▸ SELECTED EXTRACT
--- START ---

New Zealand medical researcher

Charles Richard William Beasley is a New Zealand academic physician, the founder and Director of the Medical Research Institute of New Zealand, and as of 2019 is a full professor at the Victoria University of Wellington.

==Academic career==

After studying medicine at the University of Otago, Beasley rose to full professor at Victoria University of Wellington, with connections to Wellington Hospital and the universities of Otago and University of Southampton.

Beasley has received multiple grants from the Health Research Council of New Zealand.

== Awards and honours ==
In the 2008 Queen's Birthday Honours, Beasley was appointed a Companion of the New Zealand Order of Merit, for services to medical research, in particular asthma. He was elected a Fellow of the Royal Society of New Zealand in 2015. In 2019, he was awarded the Health Research Council of New Zealand's Beaven Medal. In 2024 he was awarded the Rutherford Medal for "revolutionising the treatment of asthma worldwide".

--- END ---

▸ EXERCISE PROMPT
Can you quote the Beasley profile word for word, beginning at the words "Charles Richard William" and stopping after "University of Wellington."?

▸ DATASET SECTION
--- START ---

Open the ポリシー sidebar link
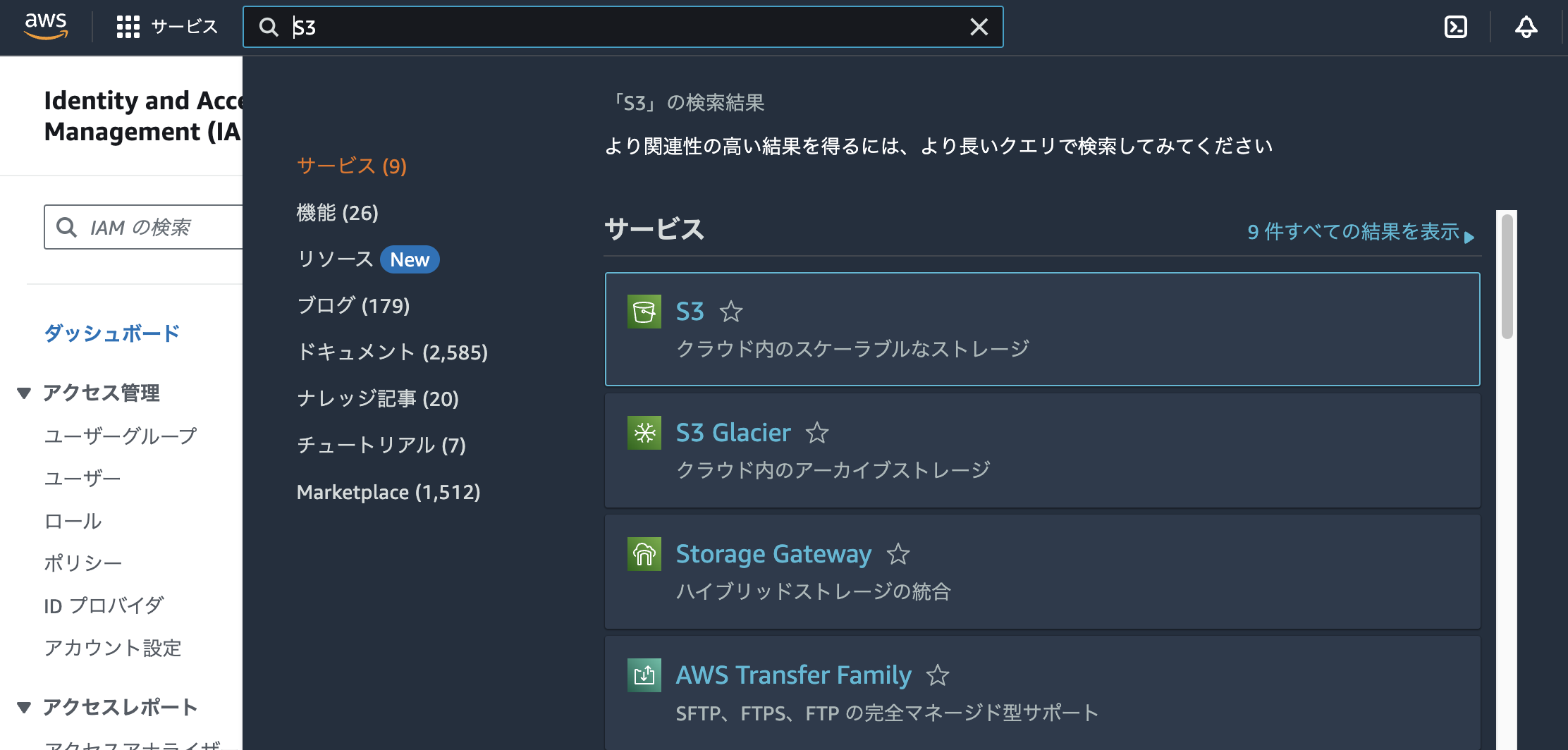This screenshot has height=750, width=1568. (83, 563)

--- END ---

▸ ANSWER SECTION
Charles Richard William Beasley is a New Zealand academic physician, the founder and Director of the Medical Research Institute of New Zealand, and as of 2019 is a full professor at the Victoria University of Wellington.